THE removal of the friendly portion of the Seminoles was entrusted to General Jessup, about the middle of February, 1836. The whole number of this nation did not probably exceed 1500. The friendly portions of the tribe separated themselves from the hostile, to the number of 450, and fled for protection to the military post at Tampa Bay. On the 10th of April, 407 persons were enrolled and mustered, preparatory to embarking on the transports which were to convey them to the West. Of this number, 308 arrived at Little Rock, Arkansas, on the 5th of May.
= = = =
Copy the passage on the removal of the Seminoles word for word.

_Supplied information_
= = = =
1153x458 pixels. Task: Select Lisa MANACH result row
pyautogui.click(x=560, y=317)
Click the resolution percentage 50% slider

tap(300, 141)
= = = =
_Written solution_
THE removal of the friendly portion of the Seminoles was entrusted to General Jessup, about the middle of February, 1836. The whole number of this nation did not probably exceed 1500. The friendly portions of the tribe separated themselves from the hostile, to the number of 450, and fled for protection to the military post at Tampa Bay. On the 10th of April, 407 persons were enrolled and mustered, preparatory to embarking on the transports which were to convey them to the West. Of this number, 308 arrived at Little Rock, Arkansas, on the 5th of May.